I laughed. "Do it. That’s exactly what he deserves."
She laughed too, and for a moment we were just two people on opposite sides of the world, connected by the specific warmth of long friendship, and I let myself feel it without immediately reaching for the next task.
"Barnes called," she said, when the laughter settled. "He wanted me to pass something to you rather than interrupt the honeymoon."
My stomach tightened. "Charles."
"He’s moved. Left his last known address three days ago. Barnes thinks he may be trying to create distance before he makes a move, make himself harder to locate. They’re tracking it."

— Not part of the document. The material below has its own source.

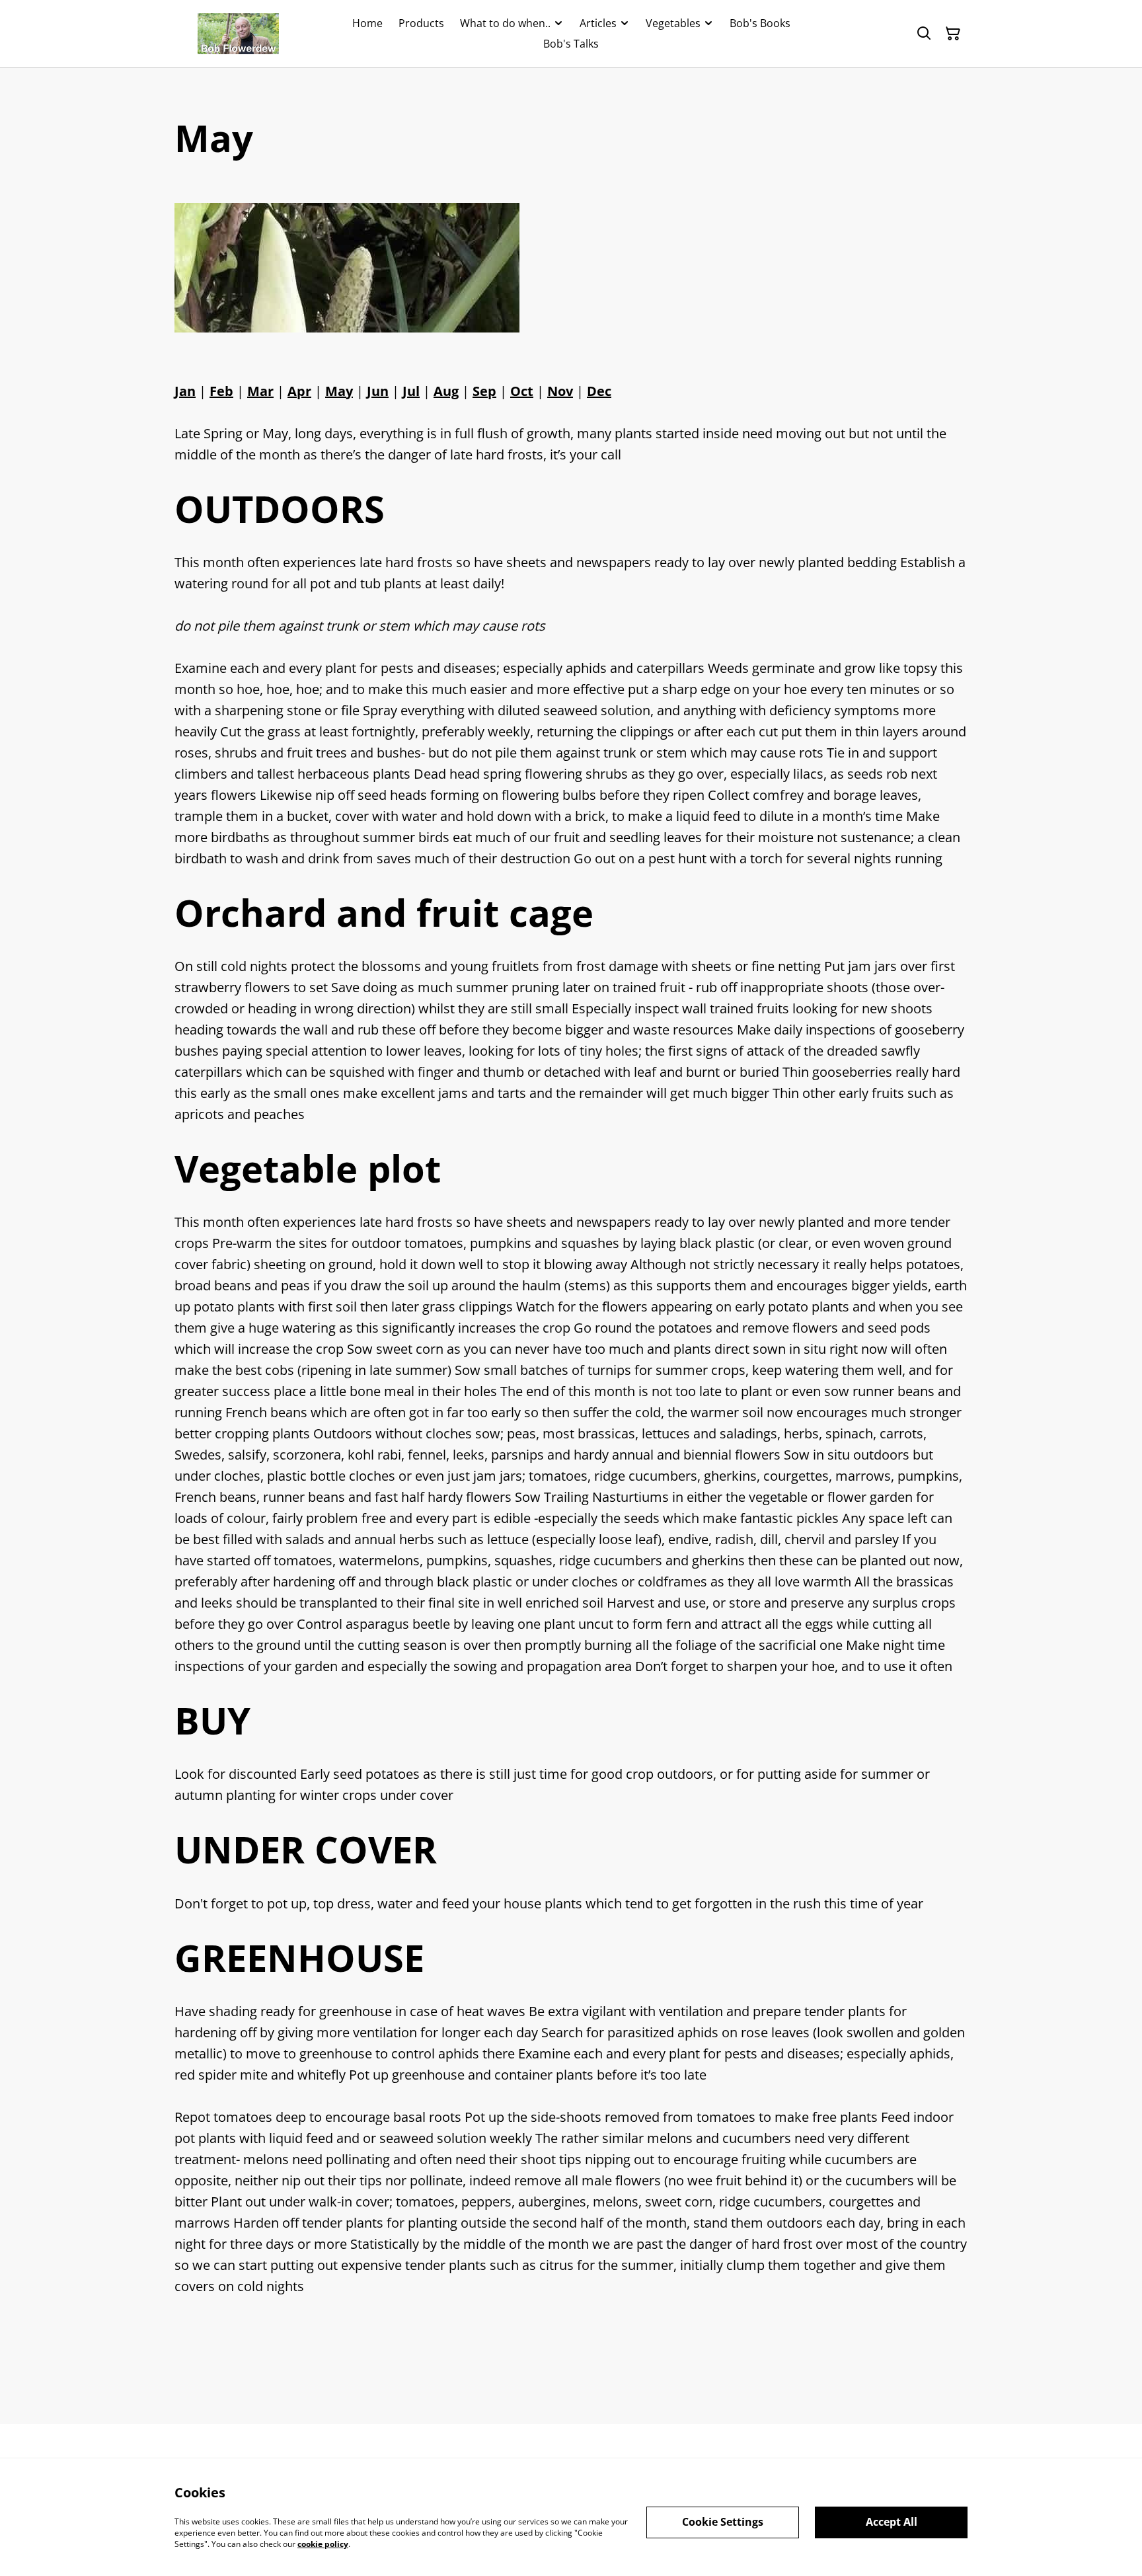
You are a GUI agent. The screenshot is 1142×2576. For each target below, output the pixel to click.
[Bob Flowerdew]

I was quiet for a moment, processing.
"Aria." Olivia’s voice was careful. "You don’t have to do anything with that tonight."
"I know."
"Barnes has it. Damien has security running. Noah is with Mrs. Dora in a location Charles doesn’t know about. Everything that can be done is being done."
"I know," I said again, and this time I meant it more.
then her tone shifted—teasing, curious. "Okay, real talk. Have you fulfilled any of those sex fantasies you used to whisper about when we were drunk on cheap wine back in Silver Springs? Because I can only imagine how drained that poor man must be right now."
I snorted, glancing back toward the villa again. Damien was leaning against the counter now, arms crossed, watching the staff set up plates like he was supervising a board meeting. "Drained is one way to put it."
"Spill," she said immediately. "I need details, for science."